Novel frameshift mutation in the SACS gene causing spastic ataxia of charlevoix-saguenay in a consanguineous family from the Arabian Peninsula: A case report and review of literature

Figure 4 SACS gene location and N- to C-terminal of the sacsin protein. A: Exome sequencing summary layout depicting the SACS gene location on chromosome 13 at the top and the exons coverage in green and blue. The location of the mutation on exon 10 is represented by a vertical black line. The deletion TACT mutation in the zoomed view is shown in magenta, and the reference sequence marked with a rectangle; B: N- to C-terminal of the sacsin protein, depicting a ubiquitin-like domain that binds to the proteosome, three sacsin repeat regions with known Hsp90-like chaperone function, an xeroderma pigmentosum complementation group C-binding domain that binds to the Ube3A ubiquitin protein ligase, a DnaJ domain that binds Hsp70, and a higher eukaryotes and prokaryotes nucleotide-binding domain that facilitates sacsin protein dimerization.

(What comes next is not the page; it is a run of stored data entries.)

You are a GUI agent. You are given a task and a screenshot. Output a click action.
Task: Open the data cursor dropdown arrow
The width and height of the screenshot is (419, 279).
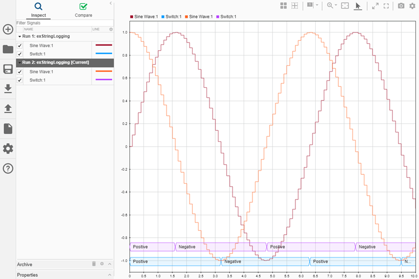coord(317,6)
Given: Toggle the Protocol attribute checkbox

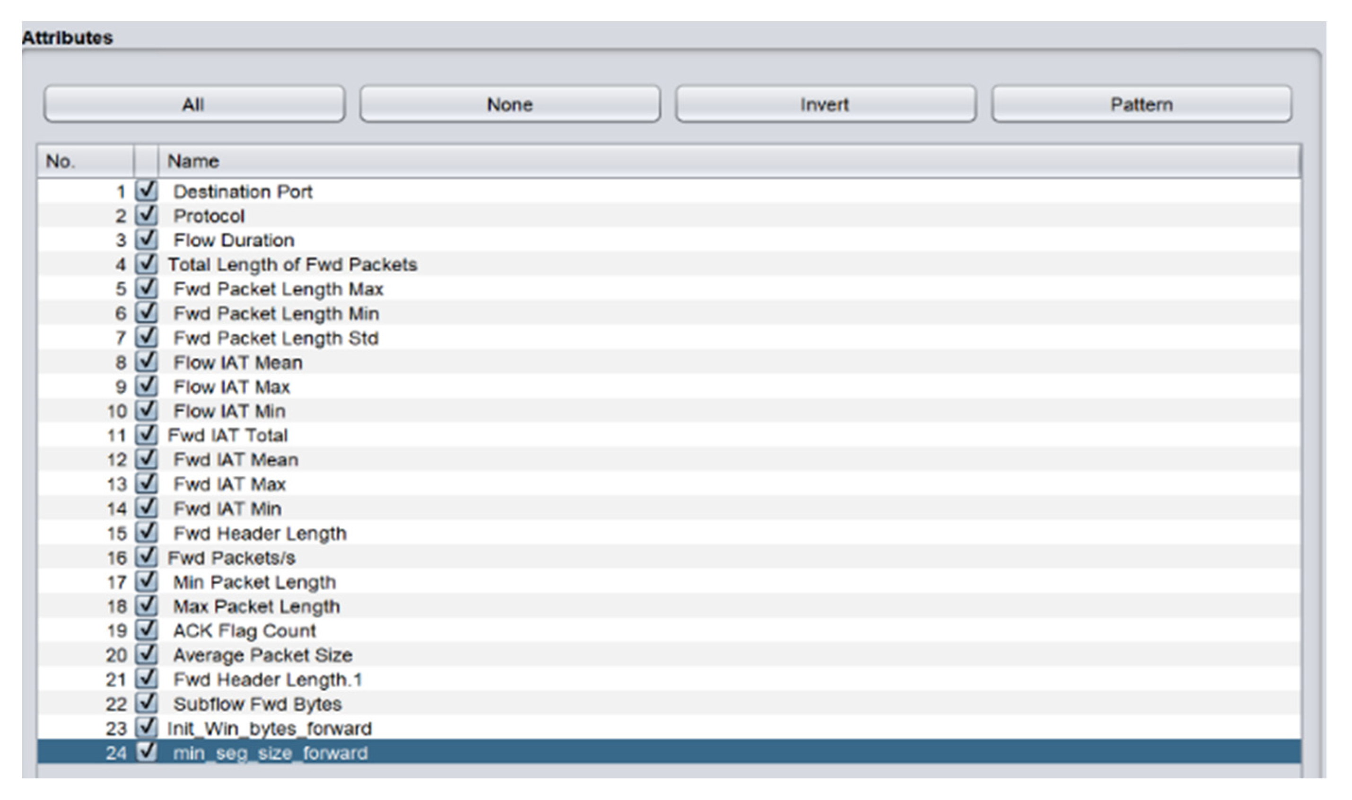Looking at the screenshot, I should coord(146,215).
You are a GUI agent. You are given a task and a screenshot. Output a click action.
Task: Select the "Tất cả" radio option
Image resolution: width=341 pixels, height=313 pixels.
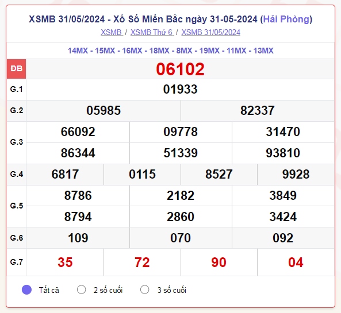coord(27,290)
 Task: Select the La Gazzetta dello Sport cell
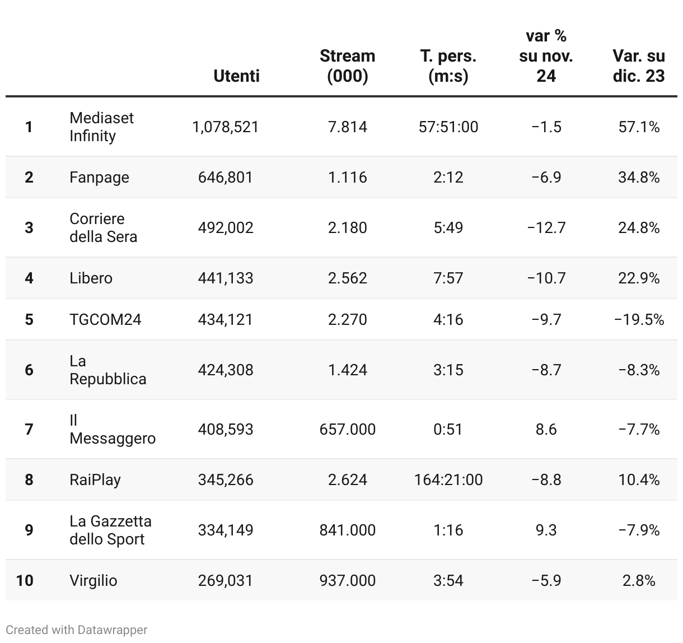[110, 530]
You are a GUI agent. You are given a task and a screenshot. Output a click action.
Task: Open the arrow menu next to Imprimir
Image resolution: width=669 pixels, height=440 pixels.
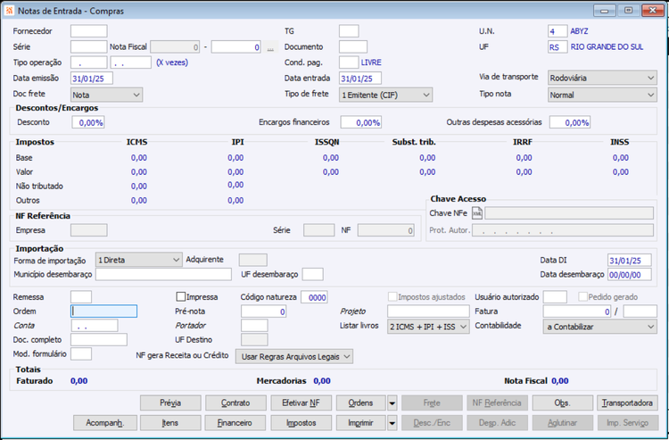[392, 423]
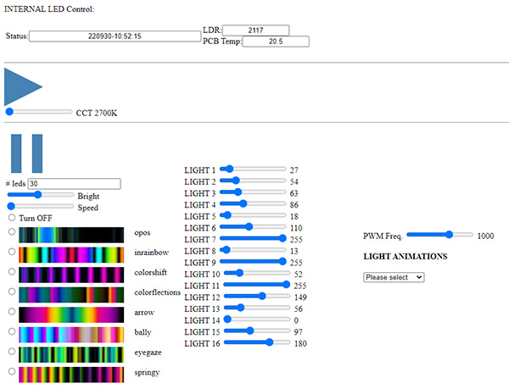Click the opos color pattern preview
Image resolution: width=509 pixels, height=389 pixels.
click(x=71, y=235)
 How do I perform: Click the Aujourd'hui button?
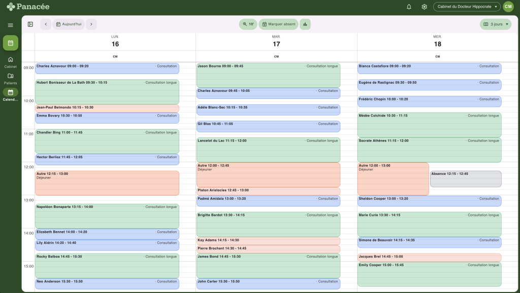click(69, 24)
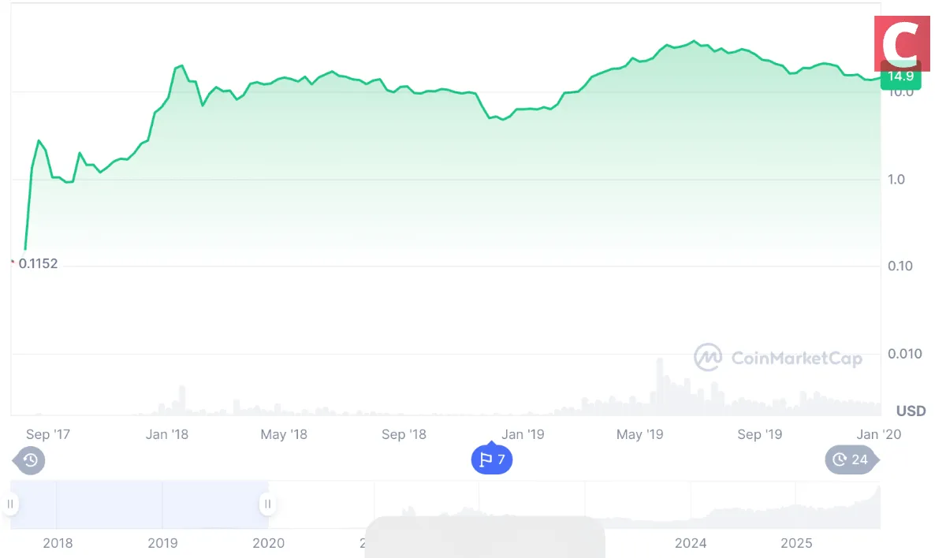Click the Jan '18 date axis label
946x558 pixels.
point(167,434)
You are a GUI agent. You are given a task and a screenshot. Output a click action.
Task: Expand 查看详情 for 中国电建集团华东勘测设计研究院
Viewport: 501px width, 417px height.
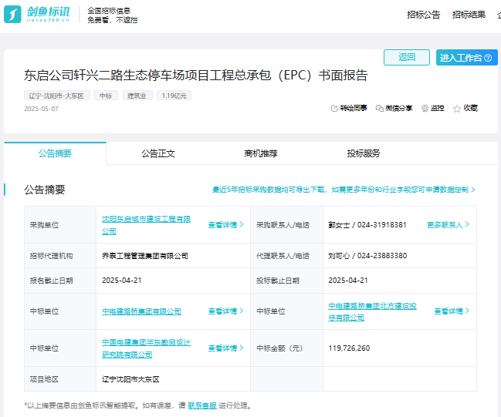[225, 348]
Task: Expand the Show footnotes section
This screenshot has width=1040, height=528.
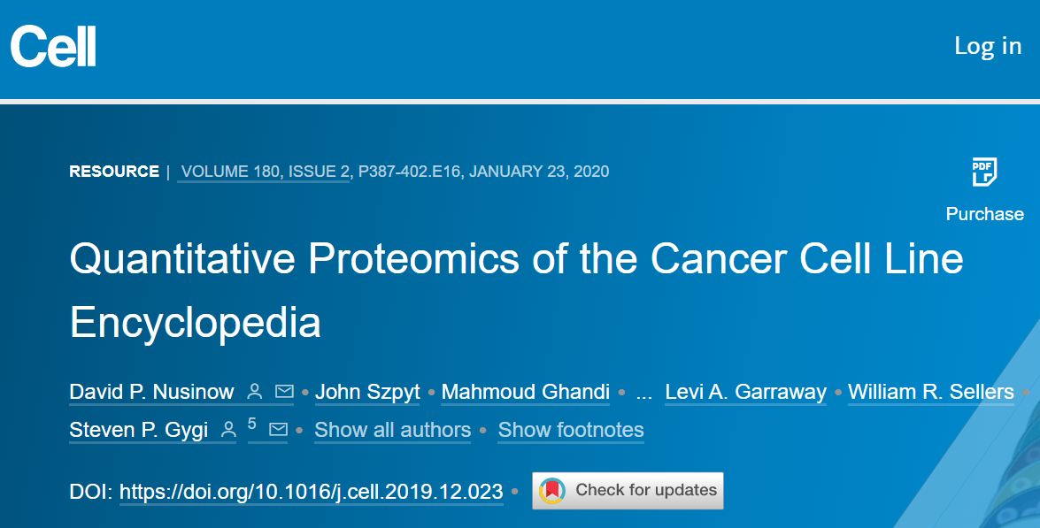Action: pos(570,431)
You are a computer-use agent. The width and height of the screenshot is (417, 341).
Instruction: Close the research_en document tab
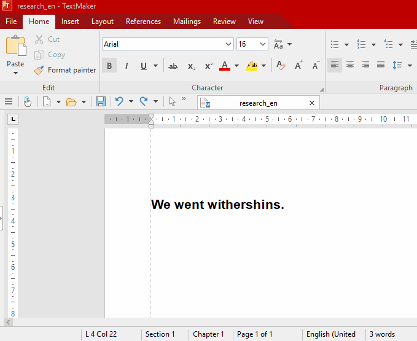coord(312,103)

The horizontal black l line depicts the start of the mutation, which causes loss of function of the protein due to the loss of all amino acids downstream of the line. The blue arrow shows the disrupted protein sequences and domain of sacsin protein. Each domain is demarcated by a specific sequence highlighted by the corresponding color and amino acid number given that methionine is the first amino acid at the N-terminus.